Related tags Pubs Statistics

More freetrade houses have failed than either tied or managed pubs, according to figures from the UK Statistics Authority. In response to a...

More freetrade houses have failed than either tied or managed pubs, according to figures from the UK Statistics Authority.

In response to a Parliamentary question on pub closures, Cabinet Office Minister Angela Smith obtained the figures that show the number of pubs that have stopped trading in recent years.

The stats show that the rate among freehouses is running at around one in every 3.5 compared to one in 13 tied businesses and one in 26 managed houses.

The figures show that in 2007, 5,260 independent pubs and bars were wound-up, down from 5,300 in 2006.

In 2007, 2,340 tenanted houses stopped trading compared to 2,310 the year before.

The figures for managed houses were 350 for 2007 and 345 for 2006.

The statistics do not include pubs that have been closed for reasons other than going bankrupt, but they do account for churn and pubs that may have failed more than once in a year.

Mark Hastings, British Beer & Pub Association (BBPA) director of communications, said the fIgures account for churn and pubs that may have failed more than once in a year.

"Government will be very interested in these numbers and what they indicate is happening in the pub sector," he said.

"The biggest economic shock since the Great Depression is hurting every business and every sector and hitting all pubs hard. These official statistics show a greater level of sustainability amongst tied pubs."

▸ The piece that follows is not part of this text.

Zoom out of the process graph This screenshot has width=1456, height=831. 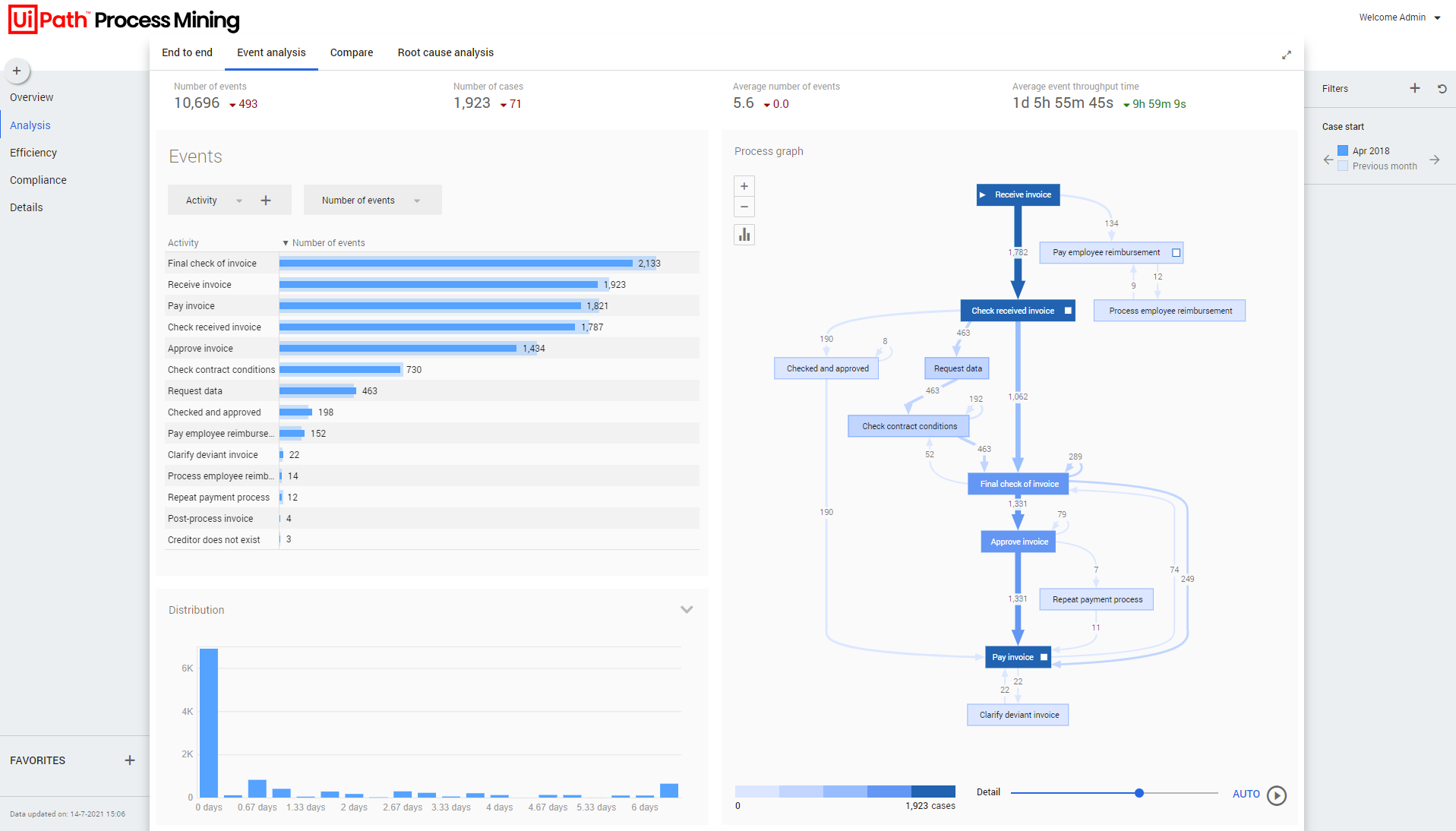click(744, 207)
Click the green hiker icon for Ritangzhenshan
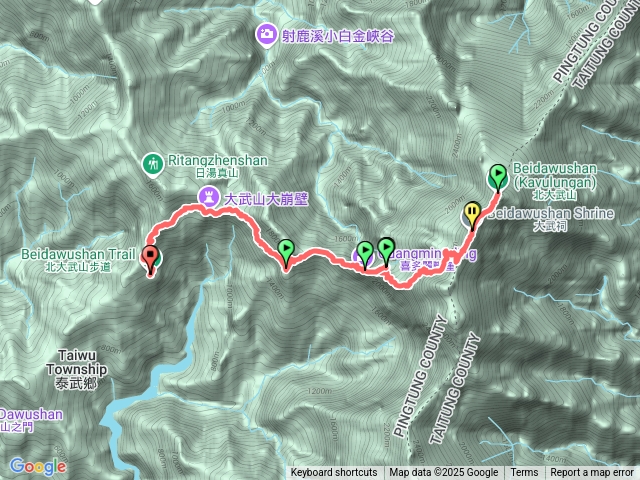Viewport: 640px width, 480px height. click(x=153, y=164)
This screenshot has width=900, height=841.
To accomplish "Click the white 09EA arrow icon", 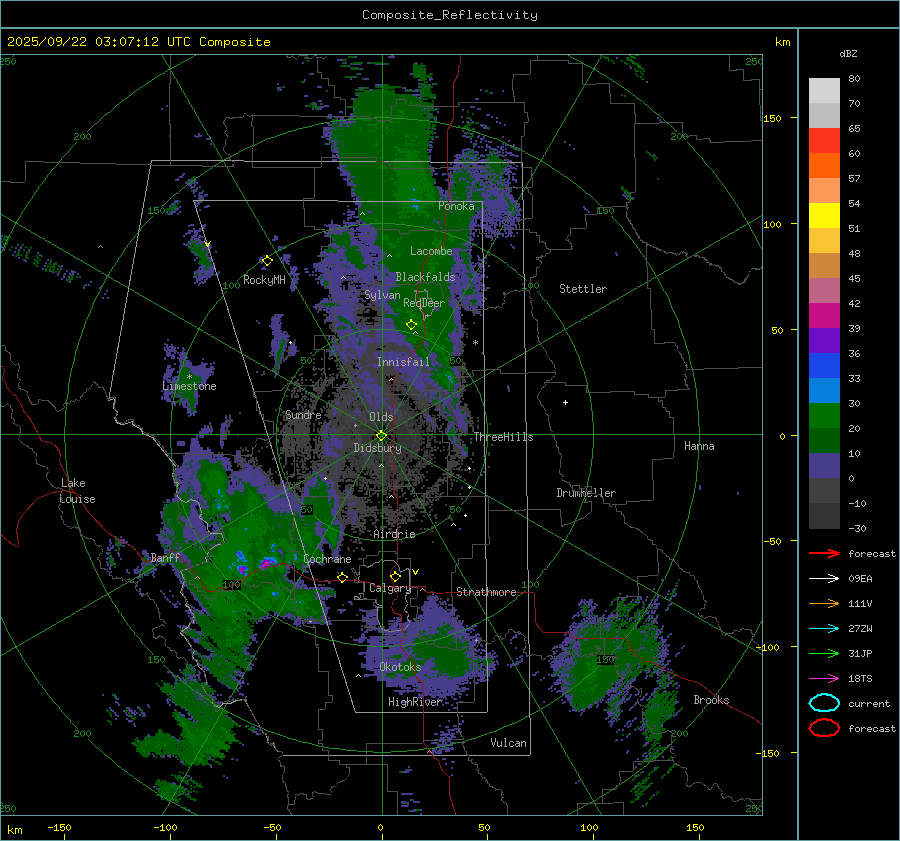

However anti-tie campaign group Fair Pint's Karl Harrison said the statistics do not only relate solely to businesses that have gone bankrupt but are drawn from information about the de-registration of VAT and PAYE schemes or where VAT turnover is registered as zero.

This includes businesses that have been sold on or restructured and have deregistered VAT and PAYE schemes.

Harrison said the peak figures of 'failed pubs' comes in the boom years of 2003-2005 when the turnover of pub sales and assignments was at its height.

He said: "The BBPA is clutching at straws here, they know full well that the statistics do not support their claims about closures. SIC codes have been recently revised and all pubs and bars are now included together. The previous codes did not provide the breakdown claimed by the BBPA in any event. They want to try to hide churn in 'pubco' estates but this sort of spin looks as sad as the Mr Pinty campaign earlier this year."

He added that the breakdown of the sector of pubs is also confused with some pubco operated houses appeared in the independent table.

Overall in 2007 there were 7,950 failed pub businesses, down from 10,800 in 2004.